• **Exercise description**: Render the material from the line with "Find the location of a particular element. The" up to and including the line with "center [1242, 635]." as a Markdown table with the columns "Row" and "Line". Leave out blank lines.

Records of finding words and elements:
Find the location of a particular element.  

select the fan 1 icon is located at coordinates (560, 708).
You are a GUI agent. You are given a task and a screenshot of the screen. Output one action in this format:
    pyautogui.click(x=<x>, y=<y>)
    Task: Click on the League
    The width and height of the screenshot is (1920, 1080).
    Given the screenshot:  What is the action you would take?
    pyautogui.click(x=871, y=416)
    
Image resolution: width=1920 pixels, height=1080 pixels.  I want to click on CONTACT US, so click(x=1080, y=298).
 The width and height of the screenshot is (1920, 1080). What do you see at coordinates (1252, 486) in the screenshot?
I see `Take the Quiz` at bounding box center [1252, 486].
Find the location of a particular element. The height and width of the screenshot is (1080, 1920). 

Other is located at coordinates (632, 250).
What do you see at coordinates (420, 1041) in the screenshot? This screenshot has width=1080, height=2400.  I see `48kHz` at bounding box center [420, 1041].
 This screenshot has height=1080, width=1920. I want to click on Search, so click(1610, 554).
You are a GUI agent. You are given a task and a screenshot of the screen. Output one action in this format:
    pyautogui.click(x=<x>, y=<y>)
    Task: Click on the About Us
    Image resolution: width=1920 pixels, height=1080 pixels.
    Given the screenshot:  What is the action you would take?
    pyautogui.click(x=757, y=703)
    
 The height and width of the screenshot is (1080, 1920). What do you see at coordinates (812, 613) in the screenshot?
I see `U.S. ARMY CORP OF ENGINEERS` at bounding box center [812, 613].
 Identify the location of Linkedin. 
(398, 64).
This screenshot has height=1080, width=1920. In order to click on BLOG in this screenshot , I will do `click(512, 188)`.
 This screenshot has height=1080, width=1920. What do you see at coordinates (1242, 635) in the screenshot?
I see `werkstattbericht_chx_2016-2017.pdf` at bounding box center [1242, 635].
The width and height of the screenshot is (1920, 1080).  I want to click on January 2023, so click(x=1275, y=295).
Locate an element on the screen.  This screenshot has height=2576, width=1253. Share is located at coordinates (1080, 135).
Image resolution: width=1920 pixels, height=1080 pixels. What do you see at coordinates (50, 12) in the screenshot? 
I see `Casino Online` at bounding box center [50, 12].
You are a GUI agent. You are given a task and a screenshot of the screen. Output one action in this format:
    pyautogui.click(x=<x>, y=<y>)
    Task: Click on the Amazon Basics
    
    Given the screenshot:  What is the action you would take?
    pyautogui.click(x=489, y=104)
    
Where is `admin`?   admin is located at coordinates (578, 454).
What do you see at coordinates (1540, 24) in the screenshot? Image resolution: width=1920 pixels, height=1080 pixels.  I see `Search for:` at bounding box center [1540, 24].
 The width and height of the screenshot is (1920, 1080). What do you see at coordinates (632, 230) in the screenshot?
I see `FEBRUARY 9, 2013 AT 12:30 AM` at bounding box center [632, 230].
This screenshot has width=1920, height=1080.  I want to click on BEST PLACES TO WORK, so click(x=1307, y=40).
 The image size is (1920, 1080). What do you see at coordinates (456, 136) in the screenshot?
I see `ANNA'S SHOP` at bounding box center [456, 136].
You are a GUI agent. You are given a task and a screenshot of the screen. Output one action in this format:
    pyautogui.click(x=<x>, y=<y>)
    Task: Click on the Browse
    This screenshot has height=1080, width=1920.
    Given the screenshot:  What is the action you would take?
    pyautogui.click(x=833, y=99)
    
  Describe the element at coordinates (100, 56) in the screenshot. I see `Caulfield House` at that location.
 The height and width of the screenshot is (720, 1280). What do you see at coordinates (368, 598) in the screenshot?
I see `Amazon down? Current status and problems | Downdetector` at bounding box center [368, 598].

• **Solution for this exercise**:
| Row | Line |
|---|---|
| 1 | Find the location of a particular element. The height and width of the screenshot is (1080, 1920).  |
| 2 | Other is located at coordinates (632, 250). |
| 3 | What do you see at coordinates (420, 1041) in the screenshot? This screenshot has width=1080, height=2400.  I see `48kHz` at bounding box center [420, 1041]. |
| 4 |  This screenshot has height=1080, width=1920. I want to click on Search, so click(1610, 554). |
| 5 | You are a GUI agent. You are given a task and a screenshot of the screen. Output one action in this format: |
| 6 |     pyautogui.click(x=<x>, y=<y>) |
| 7 |     Task: Click on the About Us |
| 8 |     Image resolution: width=1920 pixels, height=1080 pixels. |
| 9 |     Given the screenshot:  What is the action you would take? |
| 10 |     pyautogui.click(x=757, y=703) |
| 11 |  The height and width of the screenshot is (1080, 1920). What do you see at coordinates (812, 613) in the screenshot? |
| 12 | I see `U.S. ARMY CORP OF ENGINEERS` at bounding box center [812, 613]. |
| 13 |  Identify the location of Linkedin.  |
| 14 | (398, 64). |
| 15 | This screenshot has height=1080, width=1920. In order to click on BLOG in this screenshot , I will do `click(512, 188)`. |
| 16 |  This screenshot has height=1080, width=1920. What do you see at coordinates (1242, 635) in the screenshot? |
| 17 | I see `werkstattbericht_chx_2016-2017.pdf` at bounding box center [1242, 635]. |